Stated goal:
Pick out each line below that contains the string "Instruction" and copy those lines in full.

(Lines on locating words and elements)
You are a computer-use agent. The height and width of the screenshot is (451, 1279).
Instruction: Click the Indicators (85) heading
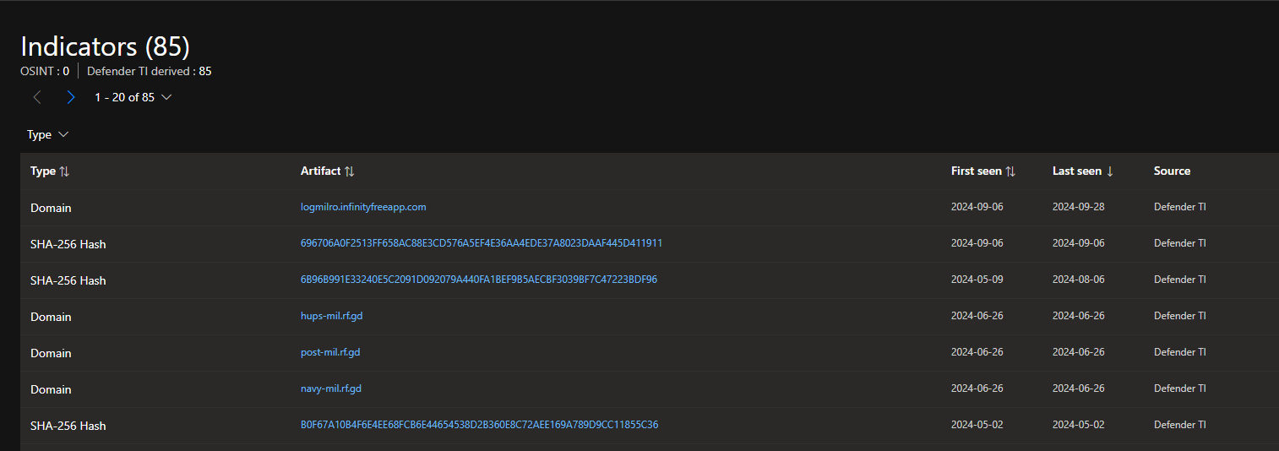pyautogui.click(x=105, y=46)
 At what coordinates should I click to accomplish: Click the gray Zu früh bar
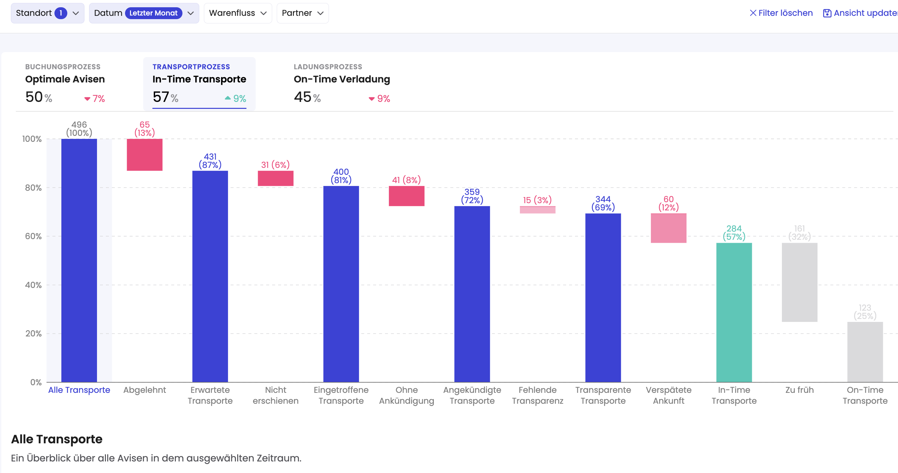click(x=799, y=282)
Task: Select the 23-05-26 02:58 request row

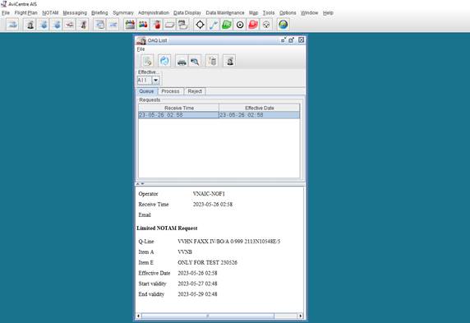Action: click(x=219, y=115)
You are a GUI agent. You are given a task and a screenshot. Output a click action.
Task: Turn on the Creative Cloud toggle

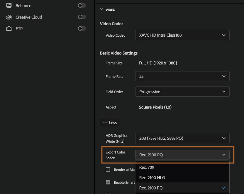82,17
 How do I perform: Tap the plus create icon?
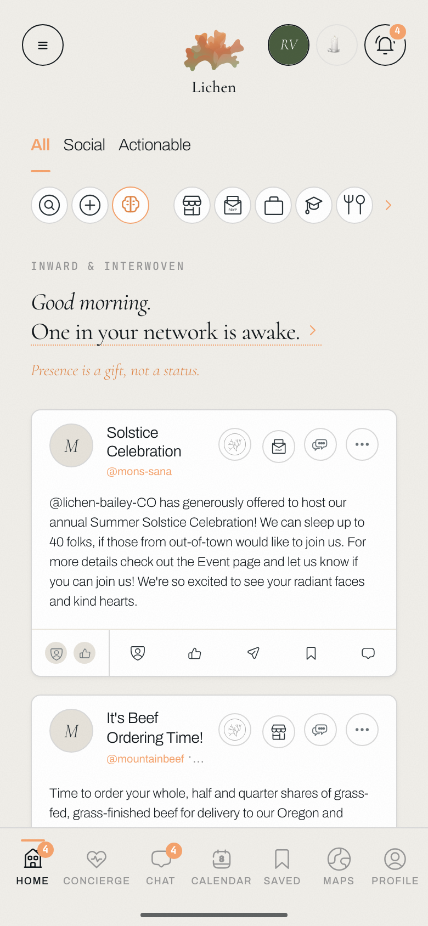[90, 205]
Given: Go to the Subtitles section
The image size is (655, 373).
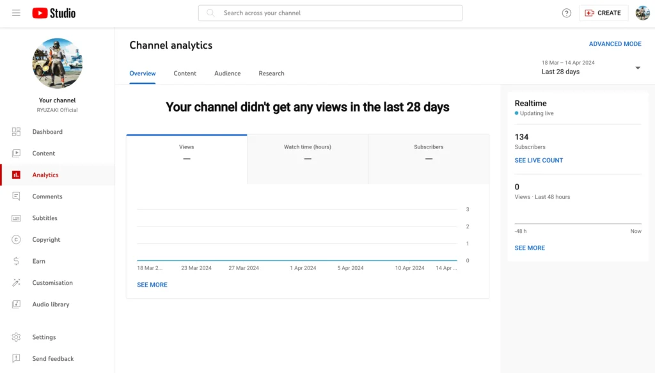Looking at the screenshot, I should [x=45, y=218].
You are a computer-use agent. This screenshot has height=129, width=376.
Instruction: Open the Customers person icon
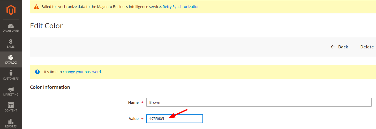[x=11, y=73]
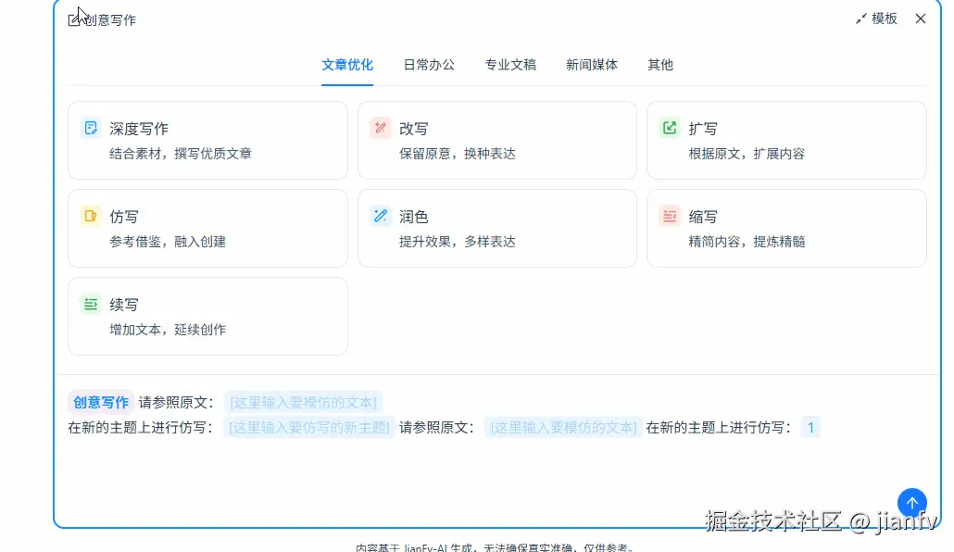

Written response:
Instruction: Click the Indicators (85) heading
Instruction: Open the Customers person icon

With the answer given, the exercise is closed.